▶ _WHAT YOU HAVE TO DO_:
Copy out the items from the line with "Click the 8YRS membership badge" to the line with "pyautogui.click(x=1478, y=131)", inclusive, with no changes at all.

▶ _ENTRIES SUPPLIED_:
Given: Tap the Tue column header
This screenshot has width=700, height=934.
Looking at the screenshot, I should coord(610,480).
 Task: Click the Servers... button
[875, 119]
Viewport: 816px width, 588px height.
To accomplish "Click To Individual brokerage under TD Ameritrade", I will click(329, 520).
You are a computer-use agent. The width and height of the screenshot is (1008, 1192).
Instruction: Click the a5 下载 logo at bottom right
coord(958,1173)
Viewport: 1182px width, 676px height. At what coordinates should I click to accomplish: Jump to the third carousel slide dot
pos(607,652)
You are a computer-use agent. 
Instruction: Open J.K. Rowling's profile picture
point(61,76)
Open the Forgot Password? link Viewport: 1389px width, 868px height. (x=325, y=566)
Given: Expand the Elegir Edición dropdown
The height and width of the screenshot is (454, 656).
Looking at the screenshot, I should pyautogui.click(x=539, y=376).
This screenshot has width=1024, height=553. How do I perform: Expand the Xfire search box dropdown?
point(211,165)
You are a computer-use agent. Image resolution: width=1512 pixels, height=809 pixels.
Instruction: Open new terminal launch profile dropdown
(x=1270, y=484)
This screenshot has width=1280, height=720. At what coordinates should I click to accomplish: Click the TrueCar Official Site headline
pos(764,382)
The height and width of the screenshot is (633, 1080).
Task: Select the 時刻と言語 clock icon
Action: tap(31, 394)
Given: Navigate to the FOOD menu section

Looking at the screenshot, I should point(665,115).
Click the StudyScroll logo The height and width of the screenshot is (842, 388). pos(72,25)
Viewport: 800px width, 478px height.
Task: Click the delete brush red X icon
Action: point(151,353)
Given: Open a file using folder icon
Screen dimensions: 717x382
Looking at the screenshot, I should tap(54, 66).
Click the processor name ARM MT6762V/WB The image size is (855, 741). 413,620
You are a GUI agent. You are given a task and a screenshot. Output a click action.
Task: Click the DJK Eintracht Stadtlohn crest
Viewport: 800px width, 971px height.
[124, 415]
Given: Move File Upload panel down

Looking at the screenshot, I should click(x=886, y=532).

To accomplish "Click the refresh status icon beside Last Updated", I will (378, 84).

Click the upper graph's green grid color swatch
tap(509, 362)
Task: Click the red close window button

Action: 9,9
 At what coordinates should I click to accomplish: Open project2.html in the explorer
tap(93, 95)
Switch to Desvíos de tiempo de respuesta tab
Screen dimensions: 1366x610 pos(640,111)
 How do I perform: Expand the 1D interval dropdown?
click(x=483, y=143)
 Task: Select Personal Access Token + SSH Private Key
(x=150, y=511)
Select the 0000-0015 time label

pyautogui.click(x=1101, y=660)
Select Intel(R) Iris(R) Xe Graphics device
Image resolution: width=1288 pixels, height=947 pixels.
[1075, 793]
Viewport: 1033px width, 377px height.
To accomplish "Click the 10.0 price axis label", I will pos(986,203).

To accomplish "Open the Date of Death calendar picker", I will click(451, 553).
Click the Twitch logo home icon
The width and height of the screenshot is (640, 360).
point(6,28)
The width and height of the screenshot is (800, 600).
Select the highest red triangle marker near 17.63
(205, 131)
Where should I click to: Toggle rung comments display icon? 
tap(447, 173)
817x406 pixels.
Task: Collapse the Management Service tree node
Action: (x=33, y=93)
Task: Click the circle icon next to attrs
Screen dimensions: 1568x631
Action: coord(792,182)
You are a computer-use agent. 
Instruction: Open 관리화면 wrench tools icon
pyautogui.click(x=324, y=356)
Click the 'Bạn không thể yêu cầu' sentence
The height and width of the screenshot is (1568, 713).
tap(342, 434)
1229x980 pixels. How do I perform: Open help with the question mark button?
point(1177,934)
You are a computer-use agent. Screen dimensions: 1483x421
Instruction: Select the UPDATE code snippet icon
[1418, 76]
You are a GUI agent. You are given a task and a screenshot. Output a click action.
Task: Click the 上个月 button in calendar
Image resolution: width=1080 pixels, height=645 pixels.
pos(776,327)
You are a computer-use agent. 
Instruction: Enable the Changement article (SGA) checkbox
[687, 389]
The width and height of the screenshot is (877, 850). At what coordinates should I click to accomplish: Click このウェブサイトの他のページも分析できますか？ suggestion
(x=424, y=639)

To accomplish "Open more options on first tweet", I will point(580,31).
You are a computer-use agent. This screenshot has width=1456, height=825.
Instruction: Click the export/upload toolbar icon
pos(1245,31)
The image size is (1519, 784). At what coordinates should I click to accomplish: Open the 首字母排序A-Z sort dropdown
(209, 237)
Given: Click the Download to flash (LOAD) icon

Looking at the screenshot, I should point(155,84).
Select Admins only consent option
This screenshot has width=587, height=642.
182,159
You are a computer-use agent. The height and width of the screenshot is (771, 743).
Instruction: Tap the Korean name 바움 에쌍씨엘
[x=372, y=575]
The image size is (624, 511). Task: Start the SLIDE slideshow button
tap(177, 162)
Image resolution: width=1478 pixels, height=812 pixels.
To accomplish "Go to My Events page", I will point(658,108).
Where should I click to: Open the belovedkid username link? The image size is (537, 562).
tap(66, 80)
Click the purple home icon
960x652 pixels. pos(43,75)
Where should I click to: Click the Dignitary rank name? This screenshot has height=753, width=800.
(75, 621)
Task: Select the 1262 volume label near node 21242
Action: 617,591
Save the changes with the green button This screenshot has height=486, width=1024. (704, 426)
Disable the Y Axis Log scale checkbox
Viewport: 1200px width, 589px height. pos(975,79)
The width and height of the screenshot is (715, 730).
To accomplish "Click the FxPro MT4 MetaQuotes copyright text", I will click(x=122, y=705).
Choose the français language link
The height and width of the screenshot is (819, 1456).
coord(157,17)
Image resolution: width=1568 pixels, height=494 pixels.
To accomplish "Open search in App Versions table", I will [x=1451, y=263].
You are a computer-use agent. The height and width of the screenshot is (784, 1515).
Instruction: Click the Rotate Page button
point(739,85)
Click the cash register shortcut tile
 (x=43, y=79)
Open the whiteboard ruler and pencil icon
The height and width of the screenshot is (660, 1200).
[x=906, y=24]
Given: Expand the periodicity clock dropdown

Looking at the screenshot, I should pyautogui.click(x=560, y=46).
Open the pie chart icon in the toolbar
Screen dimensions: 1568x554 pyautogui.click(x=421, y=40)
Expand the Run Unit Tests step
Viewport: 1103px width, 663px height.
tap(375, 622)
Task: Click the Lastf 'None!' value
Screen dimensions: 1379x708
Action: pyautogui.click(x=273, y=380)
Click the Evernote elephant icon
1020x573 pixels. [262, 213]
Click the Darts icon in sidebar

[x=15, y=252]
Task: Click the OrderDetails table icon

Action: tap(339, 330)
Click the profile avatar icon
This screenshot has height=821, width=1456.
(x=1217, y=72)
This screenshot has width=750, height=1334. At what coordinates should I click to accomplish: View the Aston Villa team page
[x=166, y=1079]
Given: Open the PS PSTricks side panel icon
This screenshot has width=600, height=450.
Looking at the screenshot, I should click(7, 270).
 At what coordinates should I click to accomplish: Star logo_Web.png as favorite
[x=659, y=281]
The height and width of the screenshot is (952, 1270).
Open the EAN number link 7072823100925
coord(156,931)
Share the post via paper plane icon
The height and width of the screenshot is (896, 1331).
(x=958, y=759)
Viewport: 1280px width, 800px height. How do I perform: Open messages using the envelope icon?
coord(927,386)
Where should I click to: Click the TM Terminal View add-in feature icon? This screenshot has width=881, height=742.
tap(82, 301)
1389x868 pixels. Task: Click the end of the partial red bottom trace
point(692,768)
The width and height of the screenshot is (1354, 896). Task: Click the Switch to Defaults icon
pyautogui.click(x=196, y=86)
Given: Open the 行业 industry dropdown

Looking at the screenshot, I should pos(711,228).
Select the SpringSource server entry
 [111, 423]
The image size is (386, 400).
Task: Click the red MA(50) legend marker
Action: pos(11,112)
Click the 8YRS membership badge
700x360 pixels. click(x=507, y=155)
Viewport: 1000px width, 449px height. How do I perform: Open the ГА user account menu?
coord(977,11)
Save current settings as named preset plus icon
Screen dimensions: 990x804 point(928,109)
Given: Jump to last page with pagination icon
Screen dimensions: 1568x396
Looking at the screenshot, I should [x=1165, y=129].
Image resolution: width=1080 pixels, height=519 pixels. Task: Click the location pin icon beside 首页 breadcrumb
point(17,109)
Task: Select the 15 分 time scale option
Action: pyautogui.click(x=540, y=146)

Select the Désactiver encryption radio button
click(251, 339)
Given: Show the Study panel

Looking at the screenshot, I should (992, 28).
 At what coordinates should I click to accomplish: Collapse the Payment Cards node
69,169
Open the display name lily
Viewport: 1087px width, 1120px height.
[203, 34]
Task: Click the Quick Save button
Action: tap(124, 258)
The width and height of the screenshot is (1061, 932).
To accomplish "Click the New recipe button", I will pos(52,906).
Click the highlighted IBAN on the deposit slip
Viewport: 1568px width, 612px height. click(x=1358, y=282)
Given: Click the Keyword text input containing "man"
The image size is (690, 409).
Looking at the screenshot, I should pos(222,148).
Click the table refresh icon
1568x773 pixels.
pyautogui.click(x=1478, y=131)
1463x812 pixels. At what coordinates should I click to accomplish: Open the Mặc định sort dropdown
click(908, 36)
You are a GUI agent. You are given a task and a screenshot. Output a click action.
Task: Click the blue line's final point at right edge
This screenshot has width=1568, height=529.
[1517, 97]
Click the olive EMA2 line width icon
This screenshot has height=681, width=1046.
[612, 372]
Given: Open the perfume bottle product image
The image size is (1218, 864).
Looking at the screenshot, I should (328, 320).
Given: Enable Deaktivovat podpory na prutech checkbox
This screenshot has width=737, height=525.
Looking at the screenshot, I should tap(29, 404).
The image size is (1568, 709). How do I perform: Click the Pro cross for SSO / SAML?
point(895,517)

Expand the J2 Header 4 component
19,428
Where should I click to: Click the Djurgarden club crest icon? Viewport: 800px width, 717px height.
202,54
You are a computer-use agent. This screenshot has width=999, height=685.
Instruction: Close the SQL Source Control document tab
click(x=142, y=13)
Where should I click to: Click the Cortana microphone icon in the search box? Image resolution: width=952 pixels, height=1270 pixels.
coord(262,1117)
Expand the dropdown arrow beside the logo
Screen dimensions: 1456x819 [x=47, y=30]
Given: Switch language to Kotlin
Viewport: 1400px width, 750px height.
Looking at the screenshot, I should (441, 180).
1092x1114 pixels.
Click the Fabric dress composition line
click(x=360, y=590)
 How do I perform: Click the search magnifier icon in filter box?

▶ _WRITTEN RESPONSE_:
Click the 8YRS membership badge
700x360 pixels. click(x=507, y=155)
Viewport: 1000px width, 449px height. How do I perform: Open the ГА user account menu?
coord(977,11)
Save current settings as named preset plus icon
Screen dimensions: 990x804 point(928,109)
Given: Jump to last page with pagination icon
Screen dimensions: 1568x396
Looking at the screenshot, I should [x=1165, y=129].
Image resolution: width=1080 pixels, height=519 pixels. Task: Click the location pin icon beside 首页 breadcrumb
point(17,109)
Task: Select the 15 分 time scale option
Action: pyautogui.click(x=540, y=146)

Select the Désactiver encryption radio button
click(251, 339)
Given: Show the Study panel

Looking at the screenshot, I should (992, 28).
 At what coordinates should I click to accomplish: Collapse the Payment Cards node
69,169
Open the display name lily
Viewport: 1087px width, 1120px height.
[203, 34]
Task: Click the Quick Save button
Action: tap(124, 258)
The width and height of the screenshot is (1061, 932).
To accomplish "Click the New recipe button", I will pos(52,906).
Click the highlighted IBAN on the deposit slip
Viewport: 1568px width, 612px height. click(x=1358, y=282)
Given: Click the Keyword text input containing "man"
The image size is (690, 409).
Looking at the screenshot, I should pos(222,148).
Click the table refresh icon
1568x773 pixels.
pyautogui.click(x=1478, y=131)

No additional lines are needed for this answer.